**What you need to do:**
Write out each line of the entries below that holds the word "bottom".

**Dataset entries:**
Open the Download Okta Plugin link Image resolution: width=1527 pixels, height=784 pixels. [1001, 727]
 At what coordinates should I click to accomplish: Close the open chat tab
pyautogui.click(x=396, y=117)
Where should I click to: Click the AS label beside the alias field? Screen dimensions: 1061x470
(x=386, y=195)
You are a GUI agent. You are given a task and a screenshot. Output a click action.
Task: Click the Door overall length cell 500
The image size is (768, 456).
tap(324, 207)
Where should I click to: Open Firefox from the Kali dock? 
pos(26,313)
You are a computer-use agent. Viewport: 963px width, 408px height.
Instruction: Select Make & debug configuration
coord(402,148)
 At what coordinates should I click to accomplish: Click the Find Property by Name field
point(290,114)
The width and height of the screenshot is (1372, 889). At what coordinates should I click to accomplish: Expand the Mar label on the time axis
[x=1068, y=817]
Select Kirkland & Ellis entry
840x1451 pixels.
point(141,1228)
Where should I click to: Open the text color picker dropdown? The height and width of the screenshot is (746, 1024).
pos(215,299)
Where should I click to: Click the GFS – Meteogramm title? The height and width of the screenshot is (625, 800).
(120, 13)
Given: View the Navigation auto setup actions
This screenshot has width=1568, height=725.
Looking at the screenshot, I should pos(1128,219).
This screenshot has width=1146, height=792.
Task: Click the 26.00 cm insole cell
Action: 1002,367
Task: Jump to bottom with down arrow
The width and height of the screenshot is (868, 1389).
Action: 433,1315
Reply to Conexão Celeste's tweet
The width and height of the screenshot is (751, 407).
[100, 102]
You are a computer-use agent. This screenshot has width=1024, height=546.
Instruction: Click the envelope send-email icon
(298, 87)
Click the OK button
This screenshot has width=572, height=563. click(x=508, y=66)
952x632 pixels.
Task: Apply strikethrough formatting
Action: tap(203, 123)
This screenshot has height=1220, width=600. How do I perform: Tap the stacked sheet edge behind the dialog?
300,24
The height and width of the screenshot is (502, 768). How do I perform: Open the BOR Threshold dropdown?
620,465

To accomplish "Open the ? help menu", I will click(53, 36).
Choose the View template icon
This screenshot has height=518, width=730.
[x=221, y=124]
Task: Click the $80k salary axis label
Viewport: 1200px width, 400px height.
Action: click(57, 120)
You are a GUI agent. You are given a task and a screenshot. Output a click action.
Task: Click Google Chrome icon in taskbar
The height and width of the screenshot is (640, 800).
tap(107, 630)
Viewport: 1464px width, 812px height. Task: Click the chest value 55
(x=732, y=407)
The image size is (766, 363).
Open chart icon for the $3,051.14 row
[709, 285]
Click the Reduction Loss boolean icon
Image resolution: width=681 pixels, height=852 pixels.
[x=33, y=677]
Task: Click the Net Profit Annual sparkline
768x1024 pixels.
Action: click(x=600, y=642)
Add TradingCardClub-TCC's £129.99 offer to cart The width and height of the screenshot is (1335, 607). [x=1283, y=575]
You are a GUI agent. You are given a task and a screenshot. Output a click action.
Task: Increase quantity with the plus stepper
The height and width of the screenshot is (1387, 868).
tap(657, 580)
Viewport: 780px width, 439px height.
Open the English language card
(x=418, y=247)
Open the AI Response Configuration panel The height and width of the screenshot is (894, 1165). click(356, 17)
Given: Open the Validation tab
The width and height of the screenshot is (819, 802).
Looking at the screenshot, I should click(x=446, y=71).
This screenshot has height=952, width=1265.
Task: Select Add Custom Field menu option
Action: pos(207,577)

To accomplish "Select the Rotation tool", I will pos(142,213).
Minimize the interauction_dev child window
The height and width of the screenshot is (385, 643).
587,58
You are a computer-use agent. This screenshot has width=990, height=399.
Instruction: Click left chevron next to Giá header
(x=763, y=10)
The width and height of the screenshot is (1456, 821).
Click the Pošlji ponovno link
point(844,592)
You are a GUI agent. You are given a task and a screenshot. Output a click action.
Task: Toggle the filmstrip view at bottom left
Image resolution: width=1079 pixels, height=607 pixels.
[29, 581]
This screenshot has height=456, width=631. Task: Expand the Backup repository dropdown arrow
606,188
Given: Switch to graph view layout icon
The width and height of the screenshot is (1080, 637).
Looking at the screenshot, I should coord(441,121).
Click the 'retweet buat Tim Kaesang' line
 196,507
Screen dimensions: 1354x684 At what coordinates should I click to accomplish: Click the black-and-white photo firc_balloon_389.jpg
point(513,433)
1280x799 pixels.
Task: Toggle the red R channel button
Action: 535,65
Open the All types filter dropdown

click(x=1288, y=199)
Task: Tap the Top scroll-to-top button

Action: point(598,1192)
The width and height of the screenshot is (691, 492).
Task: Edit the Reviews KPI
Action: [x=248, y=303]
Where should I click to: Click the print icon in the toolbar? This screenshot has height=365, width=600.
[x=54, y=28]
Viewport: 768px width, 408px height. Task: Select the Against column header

**Response to the exercise:**
Task: Jump to bottom with down arrow
Task: Toggle the filmstrip view at bottom left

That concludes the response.